Exercise details. There are pictures in the records below; leave them out and set down exactly the lines from the one holding "Task: Open the Programme" through the one holding "At what coordinates should I click to accomplish: Click".

Entries supplied.
+ + + + + + +

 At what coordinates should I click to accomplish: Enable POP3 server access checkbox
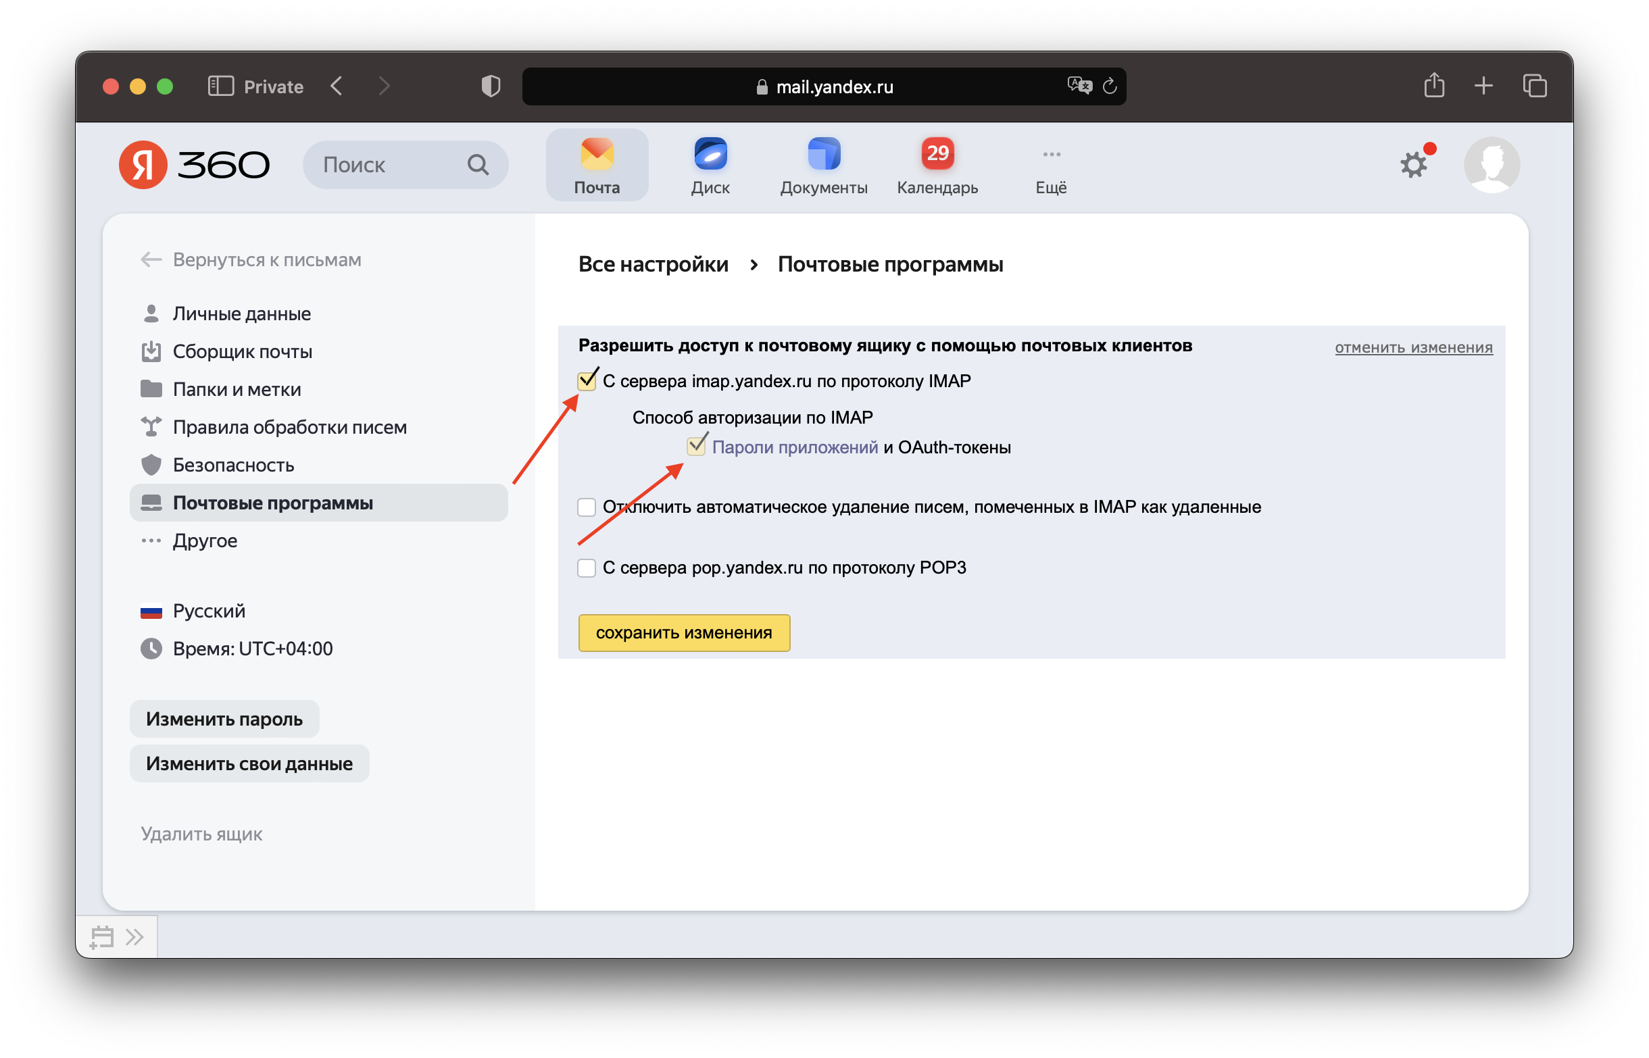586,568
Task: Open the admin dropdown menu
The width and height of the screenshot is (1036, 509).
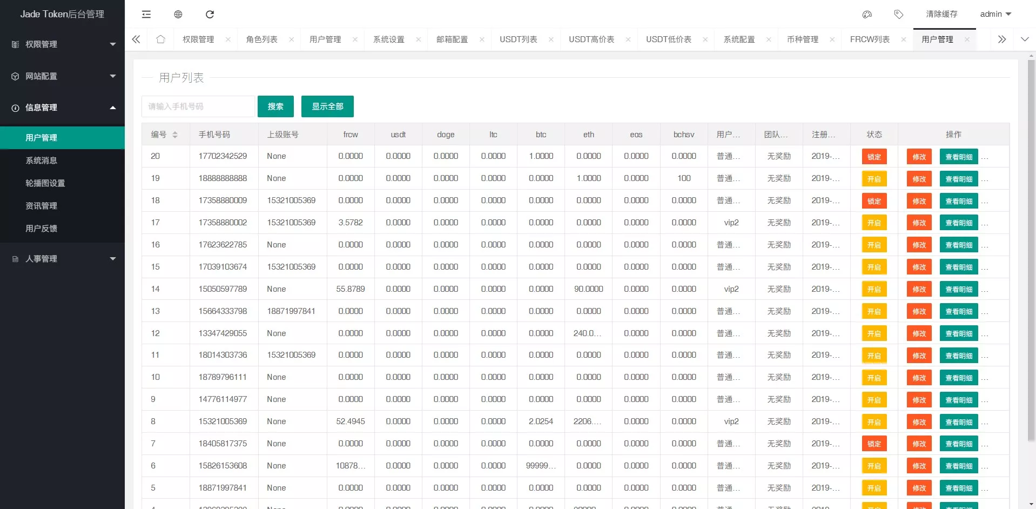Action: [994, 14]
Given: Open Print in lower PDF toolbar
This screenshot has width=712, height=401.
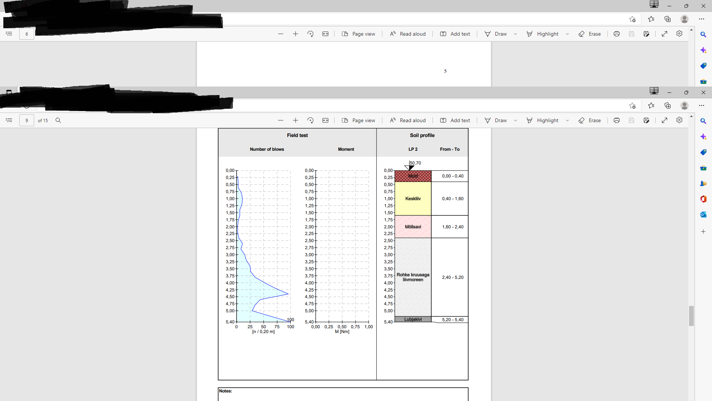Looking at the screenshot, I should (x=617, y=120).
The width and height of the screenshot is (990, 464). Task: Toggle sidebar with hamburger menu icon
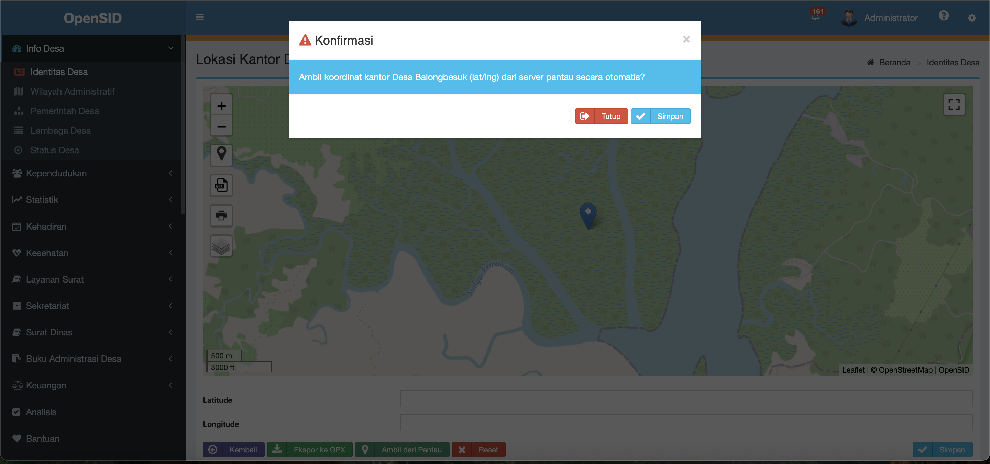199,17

+ + + + + + +

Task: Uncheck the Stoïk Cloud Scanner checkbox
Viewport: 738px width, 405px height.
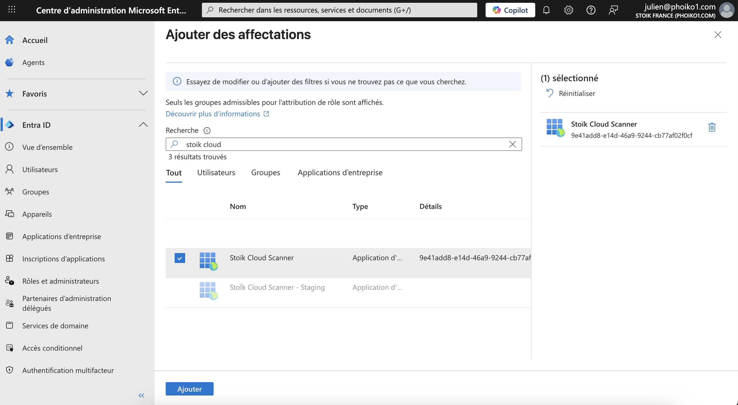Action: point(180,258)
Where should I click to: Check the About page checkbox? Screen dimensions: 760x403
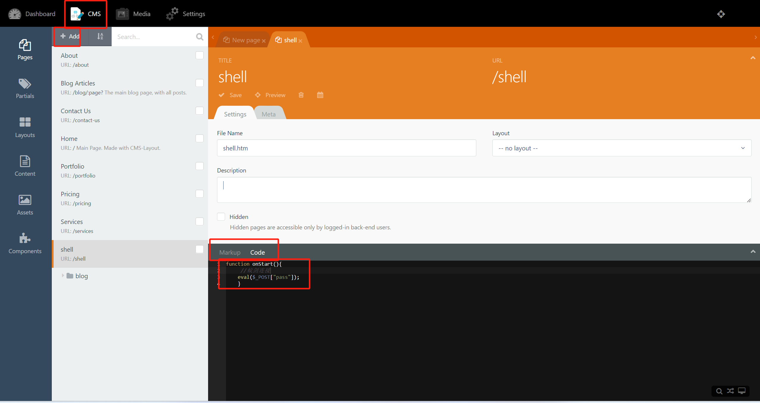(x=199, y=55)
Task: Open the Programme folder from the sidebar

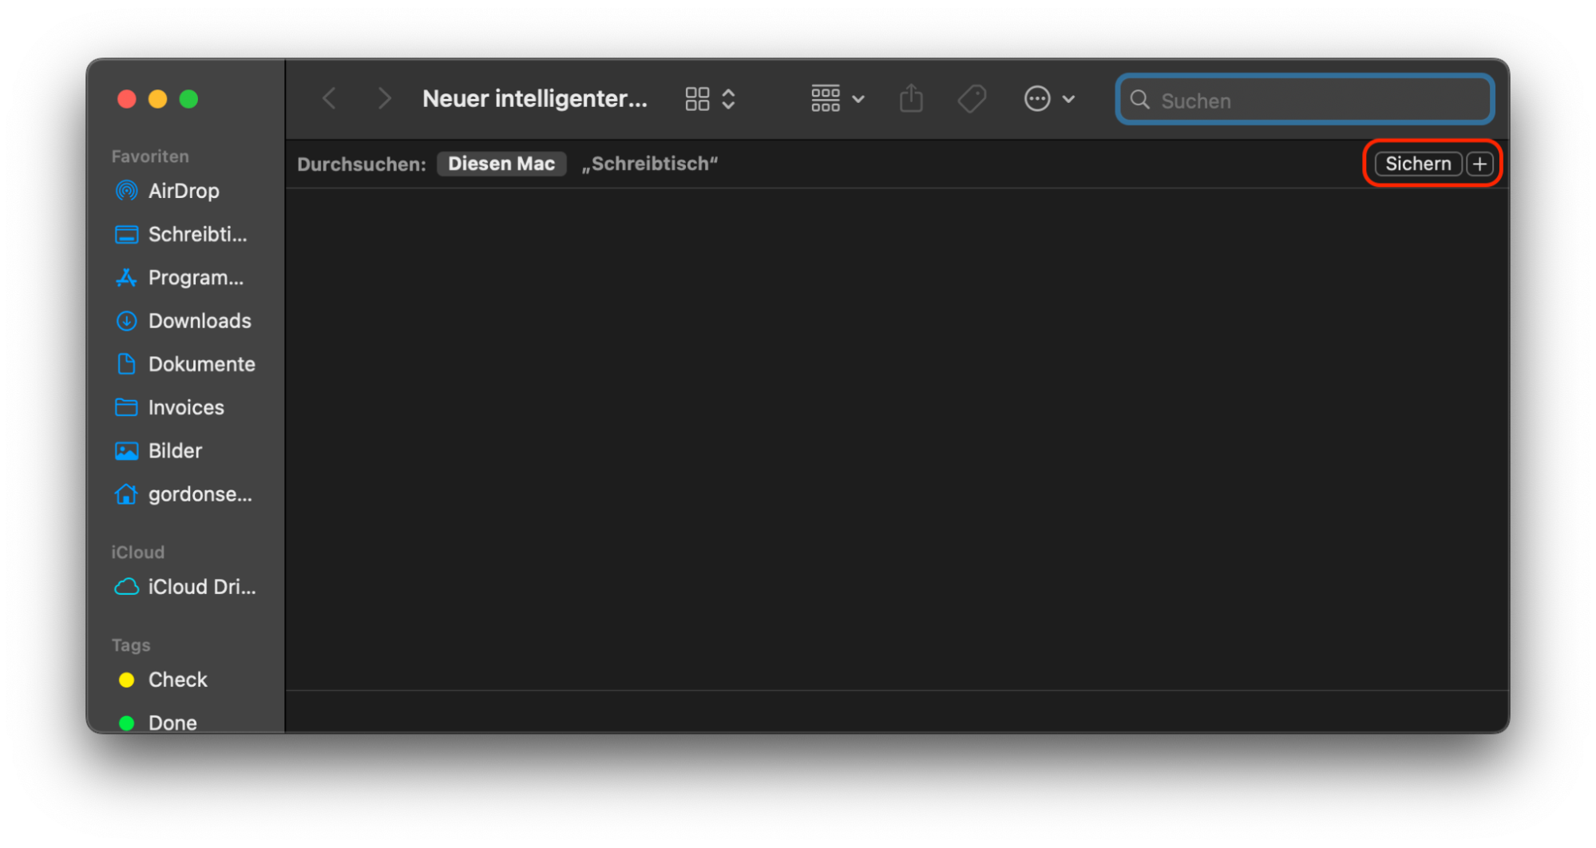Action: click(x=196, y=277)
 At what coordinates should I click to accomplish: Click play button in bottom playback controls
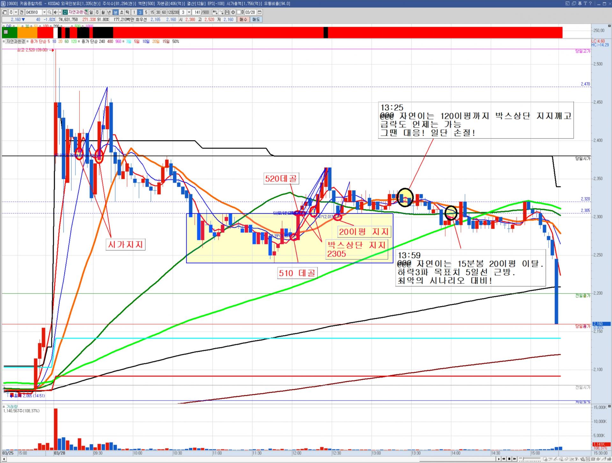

+ + + + + + +

Response to the task.
Task: Open the Programme folder from the sidebar

Action: click(x=196, y=277)
 At what coordinates should I click to accomplish: Click play button in bottom playback controls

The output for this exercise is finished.